La Caisse Nationale de Retraites (CNR) relance son appel aux retraités nés en septembre, une mesure qui pourrait booster les dépenses internes et attirer des fonds dormants. Une aubaine pour les commerçants, les services financiers et même les entrepreneurs de la diaspora. Voici ce que cette initiative signifie pour les acteurs économiques algériens.
Un appel ciblé pour des retombées immédiates
Les retraités algériens disposent en moyenne de 15 000 à 30 000 DA par mois, selon les barèmes. Une somme non négligeable pour l’économie informelle, qui représente 30% du PIB algérien. Les commerçants des quartiers populaires, souvent dépendants de cette clientèle, pourraient voir leurs ventes augmenter temporairement.

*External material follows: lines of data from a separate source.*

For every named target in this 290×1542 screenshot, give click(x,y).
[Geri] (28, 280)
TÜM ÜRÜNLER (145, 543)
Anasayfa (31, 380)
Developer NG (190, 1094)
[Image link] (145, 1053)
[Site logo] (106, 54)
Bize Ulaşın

Un signal positif pour la confiance des épargnants
Pour les entrepreneurs du secteur financier, comme les courtiers en devises ou les plateformes de paiement en ligne, cette mesure pourrait réduire la pression sur les retraits en dollars. Les Algériens, habitués à convertir une partie de leurs revenus en devises, pourraient être moins incités à thésauriser si leur pension est accessible sans difficulté.
La diaspora algérienne : un levier sous-exploité
Si la CNR facilite les retraits pour les retraités locaux, cela pourrait encourager les membres de la diaspora à investir davantage dans des projets locaux. Les entrepreneurs algériens à l’étranger, souvent actifs dans l’immobilier ou les services, pourraient voir une demande accrue pour des placements sécurisés, comme les obligations ou les fonds d’investissement algériens.
Un impact limité mais symbolique pour les PME
Les secteurs les plus concernés sont l’alimentaire, la santé et les services. Par exemple, les pharmacies et les épiceries des zones rurales, où les retraités représentent une part importante de la clientèle, pourraient enregistrer une hausse de 5 à 10% de leurs ventes pendant la période de retrait.
Risques : une mesure ponctuelle ou durable ?
Si la CNR maintient cette pratique mensuelle, les entrepreneurs pourraient s’appuyer sur cette régularité pour anticiper leurs stocks et leurs besoins en trésorerie. À l’inverse, une mesure unique risquerait de créer une bulle artificielle, suivie d’un retour brutal à la normale.